Forty-four trials were included. The antibiotics assessed were cefepime, ceftazidime, piperacillin-tazobactam, imipenem and meropenem. Adequate allocation concealment and generation were reported in about half of the trials and only two trials were double-blinded. The risk for all-cause mortality was significantly higher with cefepime compared to other beta-lactams (RR 1.39, 95% CI 1.04 to 1.86, 21 trials, 3471 participants), without heterogeneity and with higher RRs in trials at low risk for bias. There were no differences in secondary outcomes but for a non-significantly higher rate of bacterial superinfections with cefepime. Mortality was significantly lower with piperacillin-tazobactam compared to other antibiotics (RR 0.56, 95% CI 0.34 to 0.92, 8 trials, 1314 participants), without heterogeneity. Carbapenems resulted in similar all-cause mortality and a lower rate of clinical failure and antibiotic modifications as compared to other antibiotics, but a higher rate of diarrhea caused by Clostridium difficile.

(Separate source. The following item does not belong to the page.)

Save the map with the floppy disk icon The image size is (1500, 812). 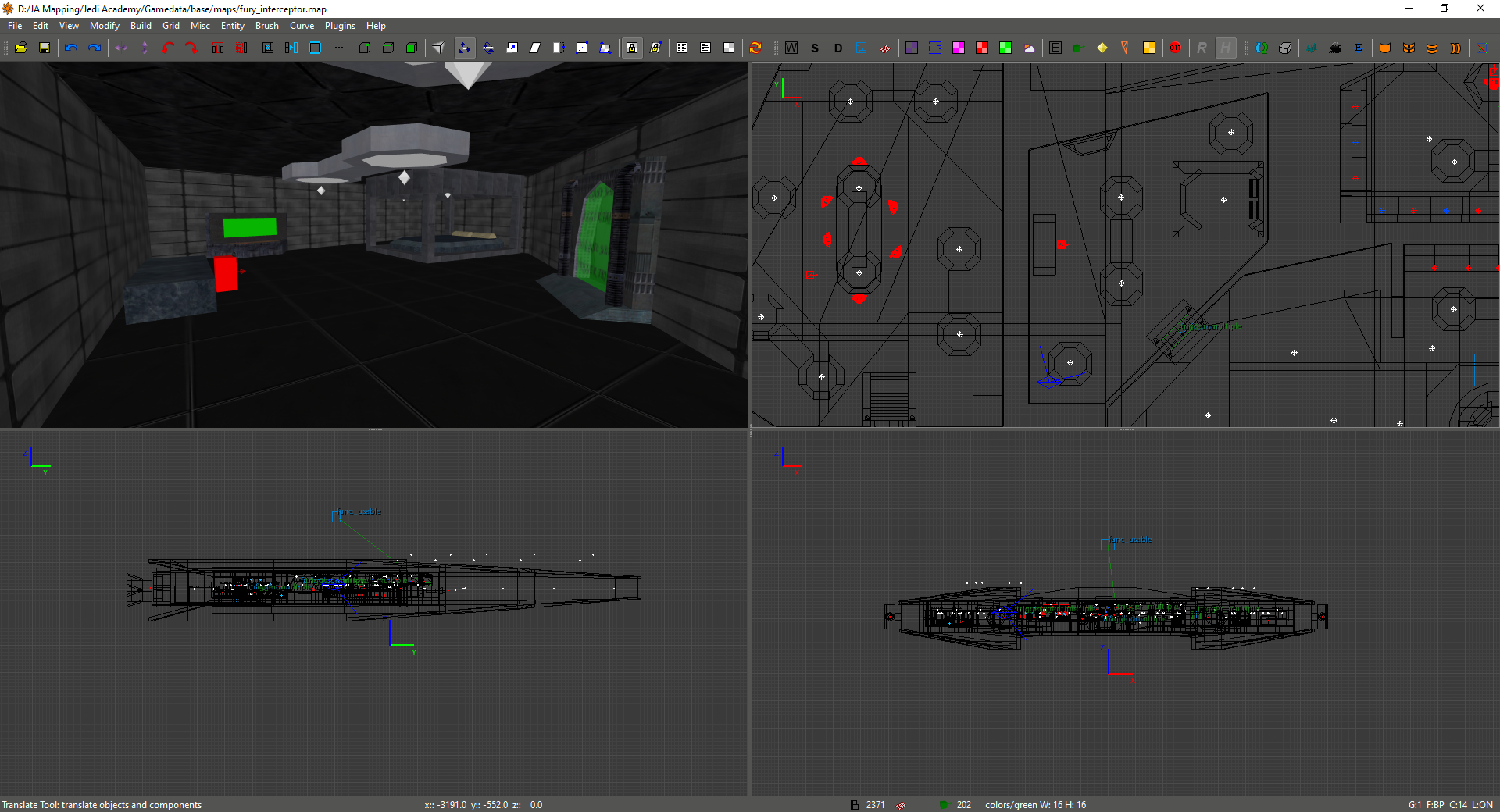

AUTHORS' CONCLUSIONS: Current evidence supports the use of piperacillin-tazobactam in locations where antibiotic resistance profiles do not mandate empirical use of carbapenems. Carbapenems result in a higher rate of antibiotic-associated and Clostridium difficile-associated diarrhea. There is a high level of evidence that all-cause mortality is higher with cefepime compared to other beta-lactams and it should not be used as monotherapy for patients with febrile neutropenia.
几种β-内酰胺类药物被推荐作为治疗发热性中性粒细胞减少症的单一药物。
比较不同抗假单胞菌β-内酰胺类药物作为单一药物治疗发热性中性粒细胞减少症的有效性。比较不同β-内酰胺类药物治疗期间或治疗后细菌耐药性、细菌和真菌二重感染的发生情况。
我们检索了Cochrane对照试验注册库(CENTRAL)2010年第3期。检索了MEDLINE、EMBASE、LILACS、FDA药物申请、会议论文集以及截至2010年8月的正在进行的临床试验数据库。对纳入研究的参考文献进行了筛选。
随机对照试验(RCT),比较一种抗假单胞菌β-内酰胺类药物与另一种抗假单胞菌β-内酰胺类抗生素,两者均单独使用或在两个研究组中均添加相同的糖肽,用于癌症患者发热和中性粒细胞减少症的初始治疗。
两位综述作者独立应用纳入标准并提取数据。查找缺失数据。计算风险比(RR)及其95%置信区间(CI),并使用固定效应模型进行汇总。主要结局是全因死亡率。使用基于领域的评估方法评估偏倚风险,并通过敏感性分析评估其对结果的影响。
纳入了44项试验。评估的抗生素有头孢吡肟、头孢他啶、哌拉西林-他唑巴坦、亚胺培南和美罗培南。约一半的试验报告了充分的分配隐藏和随机化,只有两项试验为双盲试验。与其他β-内酰胺类药物相比,头孢吡肟导致的全因死亡率显著更高(RR 1.39,95%CI 1.04至1.86,21项试验,3471名参与者),无异质性,且在偏倚风险较低的试验中RR更高。次要结局无差异,但头孢吡肟导致的细菌二重感染率略高。与其他抗生素相比,哌拉西林-他唑巴坦导致的死亡率显著更低(RR 0.56,95%CI 0.34至0.92,8项试验,1314名参与者),无异质性。与其他抗生素相比,碳青霉烯类药物导致的全因死亡率相似,临床失败率和抗生素调整率更低,但艰难梭菌引起的腹泻率更高。
目前的证据支持在抗生素耐药情况不要求经验性使用碳青霉烯类药物的地区使用哌拉西林-他唑巴坦。碳青霉烯类药物导致抗生素相关性腹泻和艰难梭菌相关性腹泻的发生率更高。有充分证据表明,与其他β-内酰胺类药物相比,头孢吡肟导致的全因死亡率更高,不应将其用作发热性中性粒细胞减少症患者的单一疗法。